In many ways, Sarvodaya feels like the gateway to another world. A world that imagines a different way to live and a more engaged relationship to our world and our planet. As the program continues, I’m curious to see what sort of changes I’ll start to notice in myself, not only in my body (which is currently soft and sad from years as an office body) but in my way of thinking too.
I’ve worked in media making documentary films for…what feels like a long time now. I graduated on a Sunday, moved to New York Monday, and started working that Tuesday. And I hadn’t stopped…until now. This is the first time in my entire life that I don’t have A Plan. I’ve been trying to sit with that uncertainty and really embrace it, to embrace the fact that I’m walking into the unknown and trying to trust that I will figure it out.
I started working in documentaries because I was interested in how different mediums could alter the dynamics and conversations of power. In my work, I’ve tried to focus on stories that dealt with environmental or social justice issues, more often than not the stories sat at the intersection of both. What I learned through my travels and meeting people from across the US and the world was how important equitable access to clean air, clean water, and healthy food really is; and as Manju and Rishi have said many times, how rethinking those systems can help us to rethink our entire communities.

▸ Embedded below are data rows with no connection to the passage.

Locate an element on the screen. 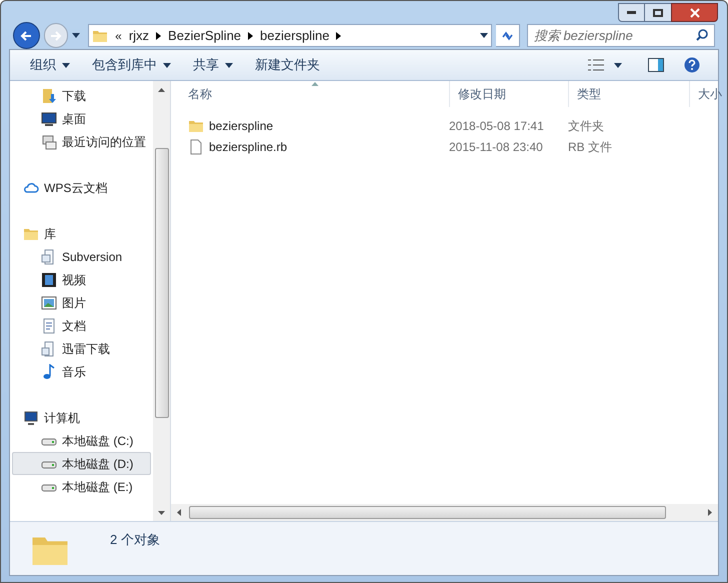 The height and width of the screenshot is (583, 728). nav-item: 最近访问的位置 is located at coordinates (82, 142).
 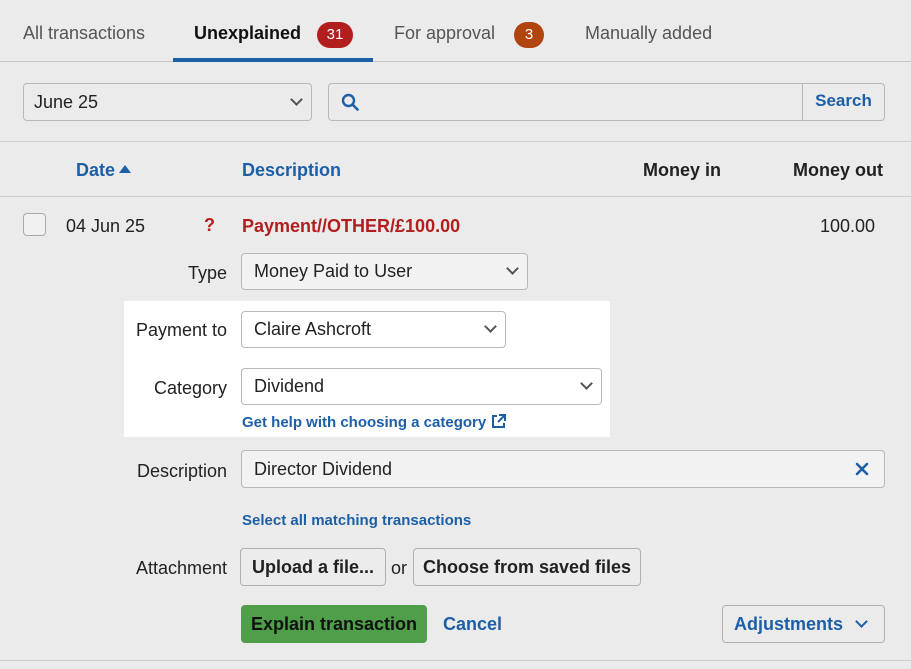 I want to click on month-select: June 25, so click(x=168, y=102).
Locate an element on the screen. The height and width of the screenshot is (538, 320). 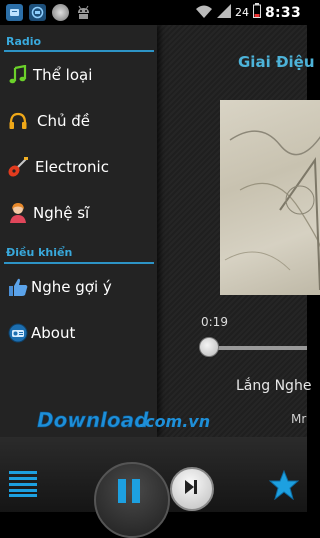
signal-icon is located at coordinates (224, 12).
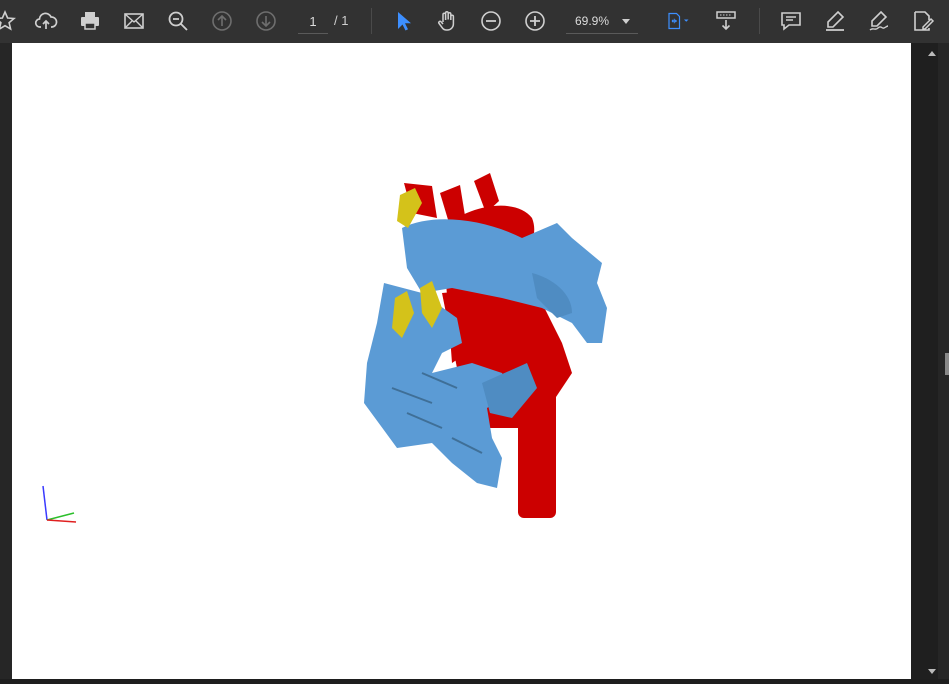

I loved this aspect of my work, being able to constantly learn new things and being able to learn it from not only traditional experts (academics, policy makers, etc.) but the experts who were living it. There were also things that I didn’t like and over the years they started to snowball. I didn’t like that it felt like I was throwing my stories into a digital blackhole with no inkling of whether or not it was making an impact. I didn’t like that when I wasn’t in the field, my job was to sit glued to a laptop and often I’d spend the day forgetting that I was a physical body. I didn’t like that everything I did ultimately was part of a creative economy that traded in the intangible. I often found myself questioning the ultimate value of what I was doing. It just felt like there should be more.
At the same time, over the last few years, I’ve begun to experience this slow creeping feeling of dread and even a little doom. I started playing this game with my friends where we would talk about the things we wanted to learn or wanted to do before the apocalypse came. And I think this feeling was informed by a lot of things, seeing how global warming was already drastically altering our landscapes and ecosystems, feeling like the polarization of wealth was making it harder and harder to live if you weren’t already wealthy, and understanding that both of those things were going to compound on one another to make it increasingly difficult to ensure the basic rights of all people.
Ultimately, I think this game was a way for me to begin imagining a new kind of future, albeit a dark one. Stepping away from my work has led me in search of how to go beyond imagining to build something more tangible and hopeful. And while my fear and anxiety still make appearances in my daily inner monologues of WHATAMIDOINGWITHMYLIFE, in the moments when I’m at the farm or tending to my newly sprouted greens, all of the noise quiets and it feels very simply true that this is what I’m meant to be doing and that no matter where it leads this path is the right one.